Needless to say, I was quite intrigued by this recent article at Stuff.co.nz about a new urban dialect spoken in South Auckland, New Zealand. A unique type of youthful, urban speech has emerged, not dissimilar to Multicultural British English in terms of its cultural relevance. And curiously, these young Kiwis fully pronounce the /r/ in nurse, world, and pearl (most New Zealand accents are firmly non-rhotic, meaning they drop the r’s in these words).
Seeking corroborating evidence, I found this interview with an Auckland hip hop artist named Savage who definitely pronounces a few more /r/’s than what we think of as typically Kiwi:
Note the ‘strong’ /r/ sound in ‘first’ at :05 in the video, ‘Universal’ at :33, and a smattering of other rhotic pronunciations of ‘first’ in the second half of the interview.
Semi-rhoticity is not the only thing that marks this accent as different. Like Cockney and African American Vernacular English, there is a tendency to render ‘th’ in ‘this’ as a /d/ sound. You also may note that, as is the case with Multicultural British English, the diphthongs in ‘face’ and ‘kite’ tend to be a more ‘conservative’ (that is, the ‘i’ in ‘kite’ hasn’t shifted as much toward the ‘oy’ in ‘boy’ and the ‘a’ in ‘face’ hasn’t shifted as much toward ‘kite.’)

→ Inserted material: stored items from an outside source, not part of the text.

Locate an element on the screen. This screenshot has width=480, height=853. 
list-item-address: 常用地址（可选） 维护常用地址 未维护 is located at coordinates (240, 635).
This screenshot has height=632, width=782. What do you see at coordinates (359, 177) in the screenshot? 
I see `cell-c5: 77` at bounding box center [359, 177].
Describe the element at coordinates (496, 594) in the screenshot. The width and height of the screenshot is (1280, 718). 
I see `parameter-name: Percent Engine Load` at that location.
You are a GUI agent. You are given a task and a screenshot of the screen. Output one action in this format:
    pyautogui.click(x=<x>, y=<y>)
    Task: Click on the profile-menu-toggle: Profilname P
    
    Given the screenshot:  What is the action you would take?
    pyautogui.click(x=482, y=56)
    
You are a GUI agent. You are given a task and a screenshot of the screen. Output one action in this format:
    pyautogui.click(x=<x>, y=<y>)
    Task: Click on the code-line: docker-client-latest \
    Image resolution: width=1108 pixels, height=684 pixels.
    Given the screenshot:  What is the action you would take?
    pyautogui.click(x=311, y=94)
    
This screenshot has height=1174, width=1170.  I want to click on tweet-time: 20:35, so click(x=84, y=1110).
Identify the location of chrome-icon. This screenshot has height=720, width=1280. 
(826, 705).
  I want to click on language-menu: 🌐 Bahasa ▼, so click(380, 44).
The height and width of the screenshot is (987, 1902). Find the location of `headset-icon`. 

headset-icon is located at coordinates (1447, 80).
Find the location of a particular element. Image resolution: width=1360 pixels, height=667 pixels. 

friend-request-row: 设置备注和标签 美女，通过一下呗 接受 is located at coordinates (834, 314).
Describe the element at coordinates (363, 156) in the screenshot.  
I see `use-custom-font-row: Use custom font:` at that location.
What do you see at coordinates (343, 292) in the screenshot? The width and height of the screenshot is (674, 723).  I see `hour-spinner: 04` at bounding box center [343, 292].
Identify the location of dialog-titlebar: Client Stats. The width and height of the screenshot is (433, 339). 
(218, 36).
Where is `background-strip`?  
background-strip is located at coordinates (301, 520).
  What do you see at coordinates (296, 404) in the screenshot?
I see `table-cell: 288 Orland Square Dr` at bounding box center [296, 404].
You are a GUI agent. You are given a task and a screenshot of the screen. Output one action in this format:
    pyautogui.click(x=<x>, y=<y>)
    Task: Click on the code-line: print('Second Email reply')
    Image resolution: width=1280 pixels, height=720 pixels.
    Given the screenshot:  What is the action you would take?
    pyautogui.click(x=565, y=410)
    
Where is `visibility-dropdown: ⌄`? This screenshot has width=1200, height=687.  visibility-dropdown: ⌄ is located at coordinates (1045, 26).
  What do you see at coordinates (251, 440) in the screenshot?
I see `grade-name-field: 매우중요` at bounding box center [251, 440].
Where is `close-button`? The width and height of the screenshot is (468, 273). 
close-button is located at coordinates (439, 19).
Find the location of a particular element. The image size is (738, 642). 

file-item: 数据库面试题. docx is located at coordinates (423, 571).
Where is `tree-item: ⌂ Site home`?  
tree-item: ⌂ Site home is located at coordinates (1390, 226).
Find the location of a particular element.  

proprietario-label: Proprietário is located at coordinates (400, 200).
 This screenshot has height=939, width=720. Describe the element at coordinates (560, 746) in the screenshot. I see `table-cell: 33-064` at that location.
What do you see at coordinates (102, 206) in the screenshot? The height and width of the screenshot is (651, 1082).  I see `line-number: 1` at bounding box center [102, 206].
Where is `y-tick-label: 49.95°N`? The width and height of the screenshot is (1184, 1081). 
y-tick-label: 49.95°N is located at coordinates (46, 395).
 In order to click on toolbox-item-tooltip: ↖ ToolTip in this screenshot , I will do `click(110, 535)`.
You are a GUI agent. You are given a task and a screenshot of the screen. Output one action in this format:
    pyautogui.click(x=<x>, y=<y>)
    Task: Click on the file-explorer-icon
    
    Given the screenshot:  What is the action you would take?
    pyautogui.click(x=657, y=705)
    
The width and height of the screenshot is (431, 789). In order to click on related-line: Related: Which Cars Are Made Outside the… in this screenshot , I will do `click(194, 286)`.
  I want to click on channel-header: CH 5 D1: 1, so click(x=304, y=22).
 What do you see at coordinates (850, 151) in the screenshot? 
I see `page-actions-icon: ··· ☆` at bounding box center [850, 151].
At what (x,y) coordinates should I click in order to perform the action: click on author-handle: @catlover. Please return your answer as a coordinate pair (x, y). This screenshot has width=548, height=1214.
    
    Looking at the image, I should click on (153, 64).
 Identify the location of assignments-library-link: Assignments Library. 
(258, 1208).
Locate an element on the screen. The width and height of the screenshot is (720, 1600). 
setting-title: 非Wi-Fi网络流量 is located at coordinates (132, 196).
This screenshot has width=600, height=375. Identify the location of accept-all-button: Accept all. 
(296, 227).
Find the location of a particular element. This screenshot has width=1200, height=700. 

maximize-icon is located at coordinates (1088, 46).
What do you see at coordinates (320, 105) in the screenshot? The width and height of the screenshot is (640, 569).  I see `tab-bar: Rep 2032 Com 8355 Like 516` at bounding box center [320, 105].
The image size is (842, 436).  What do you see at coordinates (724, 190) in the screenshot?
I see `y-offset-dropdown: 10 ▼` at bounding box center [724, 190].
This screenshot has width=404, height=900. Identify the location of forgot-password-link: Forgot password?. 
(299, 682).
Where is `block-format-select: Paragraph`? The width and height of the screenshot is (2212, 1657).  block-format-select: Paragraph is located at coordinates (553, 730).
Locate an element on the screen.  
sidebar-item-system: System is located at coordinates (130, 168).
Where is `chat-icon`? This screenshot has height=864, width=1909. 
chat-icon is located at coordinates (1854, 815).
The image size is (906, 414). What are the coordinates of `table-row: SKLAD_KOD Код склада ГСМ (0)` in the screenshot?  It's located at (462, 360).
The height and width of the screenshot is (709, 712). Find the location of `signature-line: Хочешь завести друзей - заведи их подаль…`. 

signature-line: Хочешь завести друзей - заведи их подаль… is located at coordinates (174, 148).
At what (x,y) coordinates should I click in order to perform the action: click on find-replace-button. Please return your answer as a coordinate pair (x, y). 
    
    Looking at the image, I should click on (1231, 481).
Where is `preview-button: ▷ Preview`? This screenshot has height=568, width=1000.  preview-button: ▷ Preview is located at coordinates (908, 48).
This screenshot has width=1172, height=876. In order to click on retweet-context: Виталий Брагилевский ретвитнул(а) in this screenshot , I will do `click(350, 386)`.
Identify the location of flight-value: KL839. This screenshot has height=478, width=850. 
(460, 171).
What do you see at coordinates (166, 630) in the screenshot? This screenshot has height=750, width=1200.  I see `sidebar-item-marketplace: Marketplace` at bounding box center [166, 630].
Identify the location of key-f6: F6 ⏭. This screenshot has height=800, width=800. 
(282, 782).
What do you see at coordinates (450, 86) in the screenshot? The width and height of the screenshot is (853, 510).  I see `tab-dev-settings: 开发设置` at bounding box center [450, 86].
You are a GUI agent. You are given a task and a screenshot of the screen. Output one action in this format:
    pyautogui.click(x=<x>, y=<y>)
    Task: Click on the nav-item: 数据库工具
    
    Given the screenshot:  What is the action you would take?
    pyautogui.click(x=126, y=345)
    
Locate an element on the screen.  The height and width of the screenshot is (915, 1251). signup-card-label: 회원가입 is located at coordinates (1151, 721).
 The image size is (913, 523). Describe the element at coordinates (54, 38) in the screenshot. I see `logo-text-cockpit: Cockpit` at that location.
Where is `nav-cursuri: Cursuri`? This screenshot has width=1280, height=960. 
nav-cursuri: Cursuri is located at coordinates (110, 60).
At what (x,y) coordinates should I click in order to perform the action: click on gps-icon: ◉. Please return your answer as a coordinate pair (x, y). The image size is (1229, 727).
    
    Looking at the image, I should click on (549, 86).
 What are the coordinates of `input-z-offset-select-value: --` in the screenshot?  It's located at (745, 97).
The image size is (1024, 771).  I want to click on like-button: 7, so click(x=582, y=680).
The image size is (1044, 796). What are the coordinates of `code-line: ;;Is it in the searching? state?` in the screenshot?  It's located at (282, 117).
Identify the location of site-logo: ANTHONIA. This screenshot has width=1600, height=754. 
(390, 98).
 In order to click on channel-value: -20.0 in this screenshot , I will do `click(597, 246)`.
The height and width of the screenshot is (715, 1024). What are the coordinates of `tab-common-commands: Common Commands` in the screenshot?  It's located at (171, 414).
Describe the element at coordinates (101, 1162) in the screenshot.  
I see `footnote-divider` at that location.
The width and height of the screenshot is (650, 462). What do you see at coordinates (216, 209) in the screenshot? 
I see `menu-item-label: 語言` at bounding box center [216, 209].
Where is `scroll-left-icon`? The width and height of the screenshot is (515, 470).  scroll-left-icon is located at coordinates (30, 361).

The original article makes a comparison that won’t make much sense to non-Kiwis: Like teenage South Auckland speech, the Southland Burr spoken on the South Island of New Zealand is rhotic. But I doubt there’s any connection between the two; it’s only in a country as ‘r-less’ as NZ that one might see a link between these two entirely different accents.
So where does the South Auckland /r/ come from? One obvious (but tired) explanation is that they pick up the sound from American media. If so, this would be one of the few places in the world where America has managed to change an accent from non-rhotic to rhotic via the airwaves. After all, Britain is far more exposed to American TV than it was 50 years ago while being a far more non-rhotic country than it was fifty years ago.
That being said, this subculture of South Auckland seems to have a stronger than average connection to American hip hop. If you watch this Savage music video, you’ll notice he raps in fairly fluent African-American Vernacular English rather than any kind of New Zealand-specific ethnolect. And notably, his pattern of rhoticity is similar to that of AAVE, with the ‘r’ in stressed syllables like ‘nurse’ pronounced, but the ‘r’ in unstressed syllables like the ‘er’ in ‘butter’ not.
Any thoughts on the origins of this new /r/?